Instruction:
Transcribe the wrestling event review word for word, starting at "As I mentioned, a" and ending at "it all anyway.".

[BEGIN Source excerpt]

Jd’ Stir The Blood 1997 on 10/22/97 Review

Event: Jd’ “Stir The Blood 1997”
Date: October 22nd, 1997
Location: Tokyo Korakuen Hall in Tokyo, Japan
Announced Attendance: Unknown

A few months ago I purchased tons of older Joshi events so I could catch up on all I missed as I didn’t start following Joshi until 2014. As I watch them, I figured I may as well review the events as well so others can join me in my walk through the past. This was a big show for the now defunct promotion Jd’ (or JDStar) that ran from 1996 to 2007. Jd’ was run and owned by Jaguar Yokota, the former AJW superstar that came out of retirement to form the promotion. Their events didn’t often appear in full form, as this is a television airing that clipped many of the matches. But the main event was shown in full, as Jaguar Yokota and Lioness Asuka battle for the TWF World Women’s Championship! Here is the full card:

  • Alda Moreno vs. Yuki Lee
  • Ryuna and Fang Suzuki vs. Yuko Kosugi and Kazuko Fujiwara
  • Jd’ Junior Championship: Megumi Yabushita vs. The Bloody
  • Cooga and Leoga vs. Esther Moreno and Sachie Abe
  • Kyoko Inoue and Sumie Sakai vs. Michiko Omukai and Chikako Shiratori
  • TWF World Women’s Championship: Lioness Asuka vs. Jaguar Yokota

As I mentioned, a lot of these matches are clipped, and I don’t have match times for many of these matches so I won’t know how much they are clipped. But we are going to watch it all anyway.

[END Source excerpt]
[BEGIN Material]

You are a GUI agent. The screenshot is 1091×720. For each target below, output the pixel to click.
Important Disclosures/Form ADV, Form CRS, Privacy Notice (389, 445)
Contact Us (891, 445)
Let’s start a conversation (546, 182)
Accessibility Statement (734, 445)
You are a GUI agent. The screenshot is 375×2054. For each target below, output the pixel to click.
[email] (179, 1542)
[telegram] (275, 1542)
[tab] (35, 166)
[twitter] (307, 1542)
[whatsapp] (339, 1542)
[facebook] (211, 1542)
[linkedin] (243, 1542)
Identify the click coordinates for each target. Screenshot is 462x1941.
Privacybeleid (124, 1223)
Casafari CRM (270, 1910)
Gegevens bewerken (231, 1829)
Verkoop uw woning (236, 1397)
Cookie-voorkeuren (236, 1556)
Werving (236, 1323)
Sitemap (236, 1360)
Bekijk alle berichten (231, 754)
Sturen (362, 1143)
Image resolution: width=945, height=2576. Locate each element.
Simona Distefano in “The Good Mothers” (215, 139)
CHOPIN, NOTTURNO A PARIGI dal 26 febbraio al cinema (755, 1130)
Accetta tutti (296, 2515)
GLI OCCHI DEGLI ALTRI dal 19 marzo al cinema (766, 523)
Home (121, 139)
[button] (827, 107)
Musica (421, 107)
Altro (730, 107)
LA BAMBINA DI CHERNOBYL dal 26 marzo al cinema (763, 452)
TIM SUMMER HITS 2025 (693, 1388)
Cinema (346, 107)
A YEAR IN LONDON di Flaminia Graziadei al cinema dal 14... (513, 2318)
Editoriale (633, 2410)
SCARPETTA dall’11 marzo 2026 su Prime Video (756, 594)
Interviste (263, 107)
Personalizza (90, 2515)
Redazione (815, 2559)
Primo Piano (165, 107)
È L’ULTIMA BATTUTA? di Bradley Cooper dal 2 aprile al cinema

[END Material]

Full output:
As I mentioned, a lot of these matches are clipped, and I don’t have match times for many of these matches so I won’t know how much they are clipped. But we are going to watch it all anyway.